To accommodate the air-handler, a small mechanical closet was carved out behind the kitchen in the bedroom hall. This provides easy access for servicing and places all the air-distribution equipment in a conditioned space. The duct layout uses a compact configuration with most supply registers well inboard of the exterior walls and most mounted as high wall registers. The superior building envelope strategy and its diminished thermal losses greatly improve comfort and eliminate the need to place conditioned air directly to the building perimeter. A single central return is located at the base of the air handler in the entry hall, with return air paths from the bedrooms provided through door undercuts and transfer grills.
Interior comfort is dependent not only on thermal and relative humidity conditions, but also on the quality of the indoor air. In fact, according to the Environmental Protection Agency, indoor air can be up to four to five times worse than outdoor air. In a region where many people relocate to help alleviate asthma and other respiratory health conditions, providing high levels of indoor air quality is important. To provide healthier, cleaner indoor air, the project team included Trane CleanEffects™, a wholehouse air filtration system that is capable of removing up to 99.98 percent of particles and allergens from the filtered air down to 0.1 microns in size, which is equivalent to 1/1,000th the diameter of a human hair.
At the beginning of the ReVISION project, the existing home received a full energy audit and building diagnostics survey. The results of that initial study showed the house using 8,691 kilowatt-hours (kWh) of energy for cooling and 8,879 kWh for heating annually. That works out to about $2,300 per year. With the improved building envelope and the far more efficient equipment, those energy uses have been cut to 1,386 kWh for cooling and 1,520 kWh for heating. If we were actually paying for the power instead of generating it on-site, the cost would be about $390 a year, a savings of $1,910, and an 80-percent reduction in energy consumption.
Case Study Highlights
The improvements to the building envelope and subsequent reduction in heating and cooling loads allow the new HVAC system to be down-sized to three tons; a 50-percent reduction for cooling and a 75 percent reduction for heating.
The superior building envelope strategy and its diminished thermal losses greatly improve comfort and eliminate the need to place conditioned air directly to the building perimeter. Fewer ducks means there’s a lower installation cost for the homeowners. (less ducts = lower installed cost.
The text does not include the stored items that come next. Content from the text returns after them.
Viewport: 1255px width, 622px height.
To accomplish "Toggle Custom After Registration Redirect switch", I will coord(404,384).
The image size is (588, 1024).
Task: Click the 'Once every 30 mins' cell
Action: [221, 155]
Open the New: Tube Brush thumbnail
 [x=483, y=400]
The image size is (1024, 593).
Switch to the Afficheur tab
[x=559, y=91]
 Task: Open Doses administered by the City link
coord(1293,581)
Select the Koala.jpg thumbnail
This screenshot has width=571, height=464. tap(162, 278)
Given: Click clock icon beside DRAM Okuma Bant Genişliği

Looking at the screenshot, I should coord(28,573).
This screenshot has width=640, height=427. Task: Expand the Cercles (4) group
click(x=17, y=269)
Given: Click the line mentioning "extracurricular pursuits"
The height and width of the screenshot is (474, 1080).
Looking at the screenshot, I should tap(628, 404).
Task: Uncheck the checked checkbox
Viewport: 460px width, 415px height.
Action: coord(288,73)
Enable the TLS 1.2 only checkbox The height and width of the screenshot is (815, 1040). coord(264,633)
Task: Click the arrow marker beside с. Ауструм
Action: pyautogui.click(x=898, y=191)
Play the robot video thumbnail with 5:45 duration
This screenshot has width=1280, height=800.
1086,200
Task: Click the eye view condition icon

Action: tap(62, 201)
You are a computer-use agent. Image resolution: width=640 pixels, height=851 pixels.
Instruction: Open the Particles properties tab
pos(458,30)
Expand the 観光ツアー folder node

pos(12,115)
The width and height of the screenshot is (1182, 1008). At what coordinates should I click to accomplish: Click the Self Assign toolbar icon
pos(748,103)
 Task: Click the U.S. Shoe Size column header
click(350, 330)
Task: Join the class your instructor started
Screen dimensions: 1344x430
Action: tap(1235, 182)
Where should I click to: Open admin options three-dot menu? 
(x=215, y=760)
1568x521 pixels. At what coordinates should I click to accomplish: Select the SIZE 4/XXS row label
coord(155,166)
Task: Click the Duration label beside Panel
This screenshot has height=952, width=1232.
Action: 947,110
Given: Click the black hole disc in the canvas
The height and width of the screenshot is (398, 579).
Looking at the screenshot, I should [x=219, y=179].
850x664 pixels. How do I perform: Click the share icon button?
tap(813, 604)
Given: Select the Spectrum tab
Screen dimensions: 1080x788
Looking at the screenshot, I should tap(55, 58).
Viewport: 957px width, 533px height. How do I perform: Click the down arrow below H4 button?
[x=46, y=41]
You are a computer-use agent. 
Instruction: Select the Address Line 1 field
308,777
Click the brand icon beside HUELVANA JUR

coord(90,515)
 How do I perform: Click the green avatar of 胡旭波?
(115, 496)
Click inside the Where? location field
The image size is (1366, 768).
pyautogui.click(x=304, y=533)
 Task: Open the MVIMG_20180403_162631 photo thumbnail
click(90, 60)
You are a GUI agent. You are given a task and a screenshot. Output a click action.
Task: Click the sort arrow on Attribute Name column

The interior register strategy provides better air-mixing and enhanced comfort, but again relies on the better envelope).
As a result of installing the Trane XL20i heat pump:
Energy usage decreased 85 percent for cooling, going from using 8,691 kWh to 1,386 kWh
Energy usage decreased 83 percent for heating, going from using 8,879 kWh to 1,520 kWh
Annual energy costs originally for this home were approximately $2,300. With the home retrofit, annual energy costs are approximately $390 a year, resulting in a savings of $1,910.